● **Problem description**
Find all lines in the records that include the word "page", and copy them out.
*** Exercise data
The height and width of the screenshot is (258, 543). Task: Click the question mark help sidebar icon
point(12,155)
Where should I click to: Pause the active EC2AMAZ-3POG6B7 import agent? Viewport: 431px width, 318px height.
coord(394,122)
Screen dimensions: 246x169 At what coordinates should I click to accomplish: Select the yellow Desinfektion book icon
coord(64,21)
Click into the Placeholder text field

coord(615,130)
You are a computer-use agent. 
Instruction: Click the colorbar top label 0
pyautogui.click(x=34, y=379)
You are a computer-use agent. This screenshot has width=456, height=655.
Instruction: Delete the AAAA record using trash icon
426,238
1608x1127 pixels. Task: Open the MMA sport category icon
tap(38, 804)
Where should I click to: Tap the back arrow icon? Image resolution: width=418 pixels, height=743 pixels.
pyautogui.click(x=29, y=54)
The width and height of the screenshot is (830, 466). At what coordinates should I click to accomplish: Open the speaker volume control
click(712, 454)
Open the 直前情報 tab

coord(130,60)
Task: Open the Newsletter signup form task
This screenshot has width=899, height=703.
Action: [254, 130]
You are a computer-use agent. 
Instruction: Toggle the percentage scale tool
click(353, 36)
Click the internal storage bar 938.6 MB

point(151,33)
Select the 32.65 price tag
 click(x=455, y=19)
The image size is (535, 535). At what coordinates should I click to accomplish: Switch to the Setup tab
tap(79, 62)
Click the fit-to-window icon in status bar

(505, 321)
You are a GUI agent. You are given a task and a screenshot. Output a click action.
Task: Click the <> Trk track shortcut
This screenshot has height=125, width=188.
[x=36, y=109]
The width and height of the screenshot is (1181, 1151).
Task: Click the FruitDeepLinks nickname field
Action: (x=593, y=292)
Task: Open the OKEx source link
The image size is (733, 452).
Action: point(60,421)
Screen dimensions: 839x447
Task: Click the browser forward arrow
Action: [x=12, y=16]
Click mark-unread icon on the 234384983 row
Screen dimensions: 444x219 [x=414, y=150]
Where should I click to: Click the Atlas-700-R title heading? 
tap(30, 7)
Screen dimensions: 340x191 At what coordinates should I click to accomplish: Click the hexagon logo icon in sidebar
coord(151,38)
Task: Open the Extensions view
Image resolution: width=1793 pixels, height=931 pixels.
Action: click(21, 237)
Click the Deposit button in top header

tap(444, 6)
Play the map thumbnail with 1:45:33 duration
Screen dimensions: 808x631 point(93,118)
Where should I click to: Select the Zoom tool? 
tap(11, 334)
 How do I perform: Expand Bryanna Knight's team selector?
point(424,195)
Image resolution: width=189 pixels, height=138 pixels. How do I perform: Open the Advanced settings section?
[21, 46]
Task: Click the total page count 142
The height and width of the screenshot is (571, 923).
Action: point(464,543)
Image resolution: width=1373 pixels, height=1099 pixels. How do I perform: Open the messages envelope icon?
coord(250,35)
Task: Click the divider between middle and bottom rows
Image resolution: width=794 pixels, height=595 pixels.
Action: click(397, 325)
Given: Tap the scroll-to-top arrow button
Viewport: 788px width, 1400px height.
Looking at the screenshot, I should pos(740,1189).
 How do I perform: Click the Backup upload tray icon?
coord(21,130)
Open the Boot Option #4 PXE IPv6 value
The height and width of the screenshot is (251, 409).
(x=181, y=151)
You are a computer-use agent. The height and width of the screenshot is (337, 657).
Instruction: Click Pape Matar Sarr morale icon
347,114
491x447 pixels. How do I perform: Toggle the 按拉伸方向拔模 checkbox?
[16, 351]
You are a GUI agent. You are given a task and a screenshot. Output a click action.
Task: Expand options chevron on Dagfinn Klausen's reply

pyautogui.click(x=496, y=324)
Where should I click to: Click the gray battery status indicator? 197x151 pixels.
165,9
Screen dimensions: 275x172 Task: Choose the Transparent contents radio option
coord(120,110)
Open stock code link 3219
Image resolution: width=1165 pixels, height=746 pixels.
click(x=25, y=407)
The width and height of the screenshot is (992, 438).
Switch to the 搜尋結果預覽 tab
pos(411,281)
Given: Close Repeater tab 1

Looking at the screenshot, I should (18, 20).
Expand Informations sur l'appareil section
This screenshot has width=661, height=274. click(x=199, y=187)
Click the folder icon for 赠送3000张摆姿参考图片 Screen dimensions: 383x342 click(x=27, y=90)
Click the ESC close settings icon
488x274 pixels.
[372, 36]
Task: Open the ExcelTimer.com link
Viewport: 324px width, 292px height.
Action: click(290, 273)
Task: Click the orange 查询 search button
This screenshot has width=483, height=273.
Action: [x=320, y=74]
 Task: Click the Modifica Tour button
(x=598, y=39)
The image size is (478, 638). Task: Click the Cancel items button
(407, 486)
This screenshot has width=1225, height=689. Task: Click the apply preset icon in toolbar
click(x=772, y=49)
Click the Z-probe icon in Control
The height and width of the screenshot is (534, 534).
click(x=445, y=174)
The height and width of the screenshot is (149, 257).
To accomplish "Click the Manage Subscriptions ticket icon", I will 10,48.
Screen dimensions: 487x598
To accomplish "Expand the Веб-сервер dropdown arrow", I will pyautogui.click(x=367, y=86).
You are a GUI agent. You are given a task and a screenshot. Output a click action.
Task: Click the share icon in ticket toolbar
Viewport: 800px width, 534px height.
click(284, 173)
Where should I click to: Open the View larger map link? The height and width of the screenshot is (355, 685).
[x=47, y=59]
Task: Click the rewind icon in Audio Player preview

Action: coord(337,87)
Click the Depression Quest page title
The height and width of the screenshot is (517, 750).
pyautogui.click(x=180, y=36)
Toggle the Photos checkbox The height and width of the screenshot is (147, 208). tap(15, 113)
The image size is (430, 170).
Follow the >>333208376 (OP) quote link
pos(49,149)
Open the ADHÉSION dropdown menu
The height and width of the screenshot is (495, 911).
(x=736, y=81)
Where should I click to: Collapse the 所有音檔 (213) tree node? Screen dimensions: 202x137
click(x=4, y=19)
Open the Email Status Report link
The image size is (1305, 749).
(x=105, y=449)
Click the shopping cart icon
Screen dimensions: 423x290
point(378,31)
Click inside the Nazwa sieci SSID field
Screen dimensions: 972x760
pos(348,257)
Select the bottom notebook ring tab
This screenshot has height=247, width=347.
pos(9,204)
******
● **Exercise response**
Task: Click the total page count 142
Click the Depression Quest page title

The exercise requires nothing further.